Grumio gave order how it should be done.

GRUMIO
I gave him no order; I gave him the stuff.

TAILOR
But how did you desire it should be made?

GRUMIO
Marry, sir, with needle and thread.

TAILOR
But did you not request to have it cut?

GRUMIO
Thou hast fac'd many things.

TAILOR
I have.

GRUMIO
Face not me. Thou hast brav'd many men; brave not me. I
will neither be fac'd nor brav'd. I say unto thee, I bid thy
master cut out the gown; but I did not bid him cut it to
pieces. Ergo, thou liest.

TAILOR
Why, here is the note of the fashion to testify.

PETRUCHIO
Read it.

GRUMIO
The note lies in's throat, if he say I said so.

TAILOR
[Reads] 'Imprimis, a loose-bodied gown'-

GRUMIO
Master, if ever I said loose-bodied gown, sew me in the
skirts of it and beat me to death with a bottom of brown
bread; I said a gown.

PETRUCHIO
Proceed.

TAILOR
[Reads] 'With a small compass'd cape'-

GRUMIO
I confess the cape.

TAILOR
[Reads] 'With a trunk sleeve'-

GRUMIO
I confess two sleeves.

TAILOR
[Reads] 'The sleeves curiously cut.'

PETRUCHIO
Ay, there's the villainy.

GRUMIO
Error i' th' bill, sir; error i' th' bill!
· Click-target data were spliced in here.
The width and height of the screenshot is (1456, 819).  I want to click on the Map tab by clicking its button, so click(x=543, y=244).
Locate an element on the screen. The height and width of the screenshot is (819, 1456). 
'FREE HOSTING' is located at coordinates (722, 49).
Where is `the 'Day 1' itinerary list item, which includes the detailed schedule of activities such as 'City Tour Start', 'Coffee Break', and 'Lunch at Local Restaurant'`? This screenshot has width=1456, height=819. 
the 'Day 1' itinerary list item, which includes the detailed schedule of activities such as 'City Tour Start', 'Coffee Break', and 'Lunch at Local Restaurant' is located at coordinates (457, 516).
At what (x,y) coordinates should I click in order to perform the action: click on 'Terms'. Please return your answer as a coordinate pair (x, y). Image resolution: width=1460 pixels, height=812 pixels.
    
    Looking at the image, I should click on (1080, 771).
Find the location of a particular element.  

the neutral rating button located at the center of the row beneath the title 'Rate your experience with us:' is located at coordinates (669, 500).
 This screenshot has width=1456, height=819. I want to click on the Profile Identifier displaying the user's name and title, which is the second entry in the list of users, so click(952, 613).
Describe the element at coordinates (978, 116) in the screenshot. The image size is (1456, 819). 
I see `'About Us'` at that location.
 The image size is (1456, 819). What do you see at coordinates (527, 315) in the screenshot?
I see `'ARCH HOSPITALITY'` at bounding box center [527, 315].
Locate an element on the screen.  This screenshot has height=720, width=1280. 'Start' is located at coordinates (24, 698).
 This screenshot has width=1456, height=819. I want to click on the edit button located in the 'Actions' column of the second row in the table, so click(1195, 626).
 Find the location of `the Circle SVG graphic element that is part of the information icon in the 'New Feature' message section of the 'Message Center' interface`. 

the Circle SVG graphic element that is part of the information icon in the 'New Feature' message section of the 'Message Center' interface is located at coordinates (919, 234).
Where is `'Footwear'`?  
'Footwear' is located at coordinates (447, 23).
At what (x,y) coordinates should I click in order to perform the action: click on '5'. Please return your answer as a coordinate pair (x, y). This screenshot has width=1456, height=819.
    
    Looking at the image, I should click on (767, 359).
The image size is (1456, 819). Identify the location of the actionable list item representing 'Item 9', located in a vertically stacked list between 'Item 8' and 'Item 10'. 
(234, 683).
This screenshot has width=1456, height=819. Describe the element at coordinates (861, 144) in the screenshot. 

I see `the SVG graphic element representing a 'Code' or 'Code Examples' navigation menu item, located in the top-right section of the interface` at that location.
I commanded
the sleeves should be cut out, and sew'd up again; and that
I'll prove upon thee, though thy little finger be armed in a
thimble.

TAILOR
This is true that I say; an I had thee in place where,
thou shouldst know it.

GRUMIO
I am for thee straight; take thou the bill, give me thy
meteyard, and spare not me.

HORTENSIO
God-a-mercy, Grumio! Then he shall have no odds.

PETRUCHIO
Well, sir, in brief, the gown is not for me.

GRUMIO
You are i' th' right, sir; 'tis for my mistress.

PETRUCHIO
Go, take it up unto thy master's use.

GRUMIO
Villain, not for thy life! Take up my mistress' gown
for thy master's use!

PETRUCHIO
Why, sir, what's your conceit in that?

GRUMIO
O, sir, the conceit is deeper than you think for.
Take up my mistress' gown to his master's use!
O fie, fie, fie!

PETRUCHIO
[Aside] Hortensio, say thou wilt see the tailor paid.-
Go take it hence; be gone, and say no more.

HORTENSIO
Tailor, I'll pay thee for thy gown to-morrow;
Take no unkindness of his hasty words.
Away, I say; commend me to thy master.

Exit TAILOR

PETRUCHIO
Well, come, my Kate; we will unto your father's
Even in these honest mean habiliments;
Our purses shall be proud, our garments poor;
For 'tis the mind that makes the body rich;
And as the sun breaks through the darkest clouds,
So honour peereth in the meanest habit.
What, is the jay more precious than the lark
Because his feathers are more beautiful?
Or is the adder better than the eel
Because his painted skin contents the eye?
O no, good Kate; neither art thou the worse
For this poor furniture and mean array.
If thou account'st it shame, lay it on me;
And therefore frolic; we will hence forthwith
To feast and sport us at thy father's house.
Go call my men, and let us straight to him;
And bring our horses unto Long-lane end;
There will we mount, and thither walk on foot.
Let's see; I think 'tis now some seven o'clock,
And well we may come there by dinner-time.

KATHERINA
I dare assure you, sir, 'tis almost two,
And 'twill be supper-time ere you come there.

PETRUCHIO
It shall be seven ere I go to horse.
Look what I speak, or do, or think to do,
You are still crossing it. Sirs, let 't alone;
I will not go to-day; and ere I do,
It shall be what o'clock I say it is.

HORTENSIO
Why, so this gallant will command the sun.